<サンパギータFile.5>コラゾンさんの場合
ダンサーとして働き始める
機内で赤ワインを何杯も飲んで酔っ払ってしまって、岐阜に着いたとき、地面にキスをしたの。嬉しくて。
なんだかんだあるけれど、これは私にとってチャンスだと。稼げる、と思いましたね。
オーディションに初めて受かったときは、すごく嬉しかった。ビザを半年間待ってようやく日本に行く切符を手に入れた。22歳になっていました。ダンスも忘れそうでした。
行く場所によって、どれくらい待つかはいろいろ。コンプライアンスがいい加減な店だとビザは出にくいし。直前に、店からダンサーはいらないと受かってからキャンセルされたり、一緒に行くメンバーが妊娠したため断念したりすることもあった。ビザはチームに対して出されるので1人でも欠けるとダメなんです。だから日本へのフライトが決まるまでドキドキしていました。いつ仕事がなくなるかわからないから、お金はいつも節約していました。

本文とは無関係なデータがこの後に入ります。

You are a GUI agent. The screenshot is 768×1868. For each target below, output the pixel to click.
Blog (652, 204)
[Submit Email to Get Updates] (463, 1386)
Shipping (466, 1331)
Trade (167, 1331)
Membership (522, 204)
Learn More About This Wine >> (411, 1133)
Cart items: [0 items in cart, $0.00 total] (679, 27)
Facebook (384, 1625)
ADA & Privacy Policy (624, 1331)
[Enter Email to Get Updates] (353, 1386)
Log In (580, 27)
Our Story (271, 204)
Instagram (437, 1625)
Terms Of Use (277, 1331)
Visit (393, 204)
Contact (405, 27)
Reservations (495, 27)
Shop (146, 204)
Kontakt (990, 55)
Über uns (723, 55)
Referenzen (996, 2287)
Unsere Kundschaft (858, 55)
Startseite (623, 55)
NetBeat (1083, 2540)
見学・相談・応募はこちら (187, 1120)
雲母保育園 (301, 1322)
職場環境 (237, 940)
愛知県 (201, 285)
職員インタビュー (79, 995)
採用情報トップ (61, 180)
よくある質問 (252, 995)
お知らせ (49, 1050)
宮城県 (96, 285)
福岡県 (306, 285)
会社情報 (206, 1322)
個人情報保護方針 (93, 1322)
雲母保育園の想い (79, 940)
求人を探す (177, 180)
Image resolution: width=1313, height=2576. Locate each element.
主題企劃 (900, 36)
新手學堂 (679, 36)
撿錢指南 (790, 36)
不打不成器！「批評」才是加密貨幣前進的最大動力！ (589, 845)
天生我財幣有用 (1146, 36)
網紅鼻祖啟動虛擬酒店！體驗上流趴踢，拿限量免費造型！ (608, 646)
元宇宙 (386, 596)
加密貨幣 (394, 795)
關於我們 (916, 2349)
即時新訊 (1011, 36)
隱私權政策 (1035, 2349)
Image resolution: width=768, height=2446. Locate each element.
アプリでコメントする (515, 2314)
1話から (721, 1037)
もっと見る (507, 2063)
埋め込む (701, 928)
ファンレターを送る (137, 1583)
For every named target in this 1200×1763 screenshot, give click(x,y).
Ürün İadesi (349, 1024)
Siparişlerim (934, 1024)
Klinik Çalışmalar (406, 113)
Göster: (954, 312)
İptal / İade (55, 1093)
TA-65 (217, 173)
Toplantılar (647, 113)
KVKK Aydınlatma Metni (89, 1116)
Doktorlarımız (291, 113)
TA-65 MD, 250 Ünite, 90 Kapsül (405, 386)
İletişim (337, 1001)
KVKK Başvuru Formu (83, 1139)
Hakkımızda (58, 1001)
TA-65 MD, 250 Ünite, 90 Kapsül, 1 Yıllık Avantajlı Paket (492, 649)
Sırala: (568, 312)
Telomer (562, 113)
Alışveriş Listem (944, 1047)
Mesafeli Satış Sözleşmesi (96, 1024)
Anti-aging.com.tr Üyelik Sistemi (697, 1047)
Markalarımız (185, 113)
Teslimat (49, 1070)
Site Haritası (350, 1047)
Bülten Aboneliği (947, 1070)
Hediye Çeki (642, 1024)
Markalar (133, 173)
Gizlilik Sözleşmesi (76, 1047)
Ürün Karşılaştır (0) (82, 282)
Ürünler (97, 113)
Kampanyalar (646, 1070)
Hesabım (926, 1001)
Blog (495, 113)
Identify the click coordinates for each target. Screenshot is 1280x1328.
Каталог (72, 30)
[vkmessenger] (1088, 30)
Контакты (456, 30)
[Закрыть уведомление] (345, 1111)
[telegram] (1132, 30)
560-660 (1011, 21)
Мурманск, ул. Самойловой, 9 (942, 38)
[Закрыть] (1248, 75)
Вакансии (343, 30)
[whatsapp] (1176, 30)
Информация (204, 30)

初めての仕事先は岐阜県可児(かに)市今渡(いまわたり)というところでした。
日本に着いて最初に行ったところは百円ショップ。とりあえず生活に必要な物を揃えるためでした。手渡される生活費は1日500円。給料は帰国の飛行機に乗る時にしかもらえないんです。それも5ヶ月分まとめて。半年の契約期間のうち1ヶ月分はエージェンシーの取り分です。それは契約時に了解していることです。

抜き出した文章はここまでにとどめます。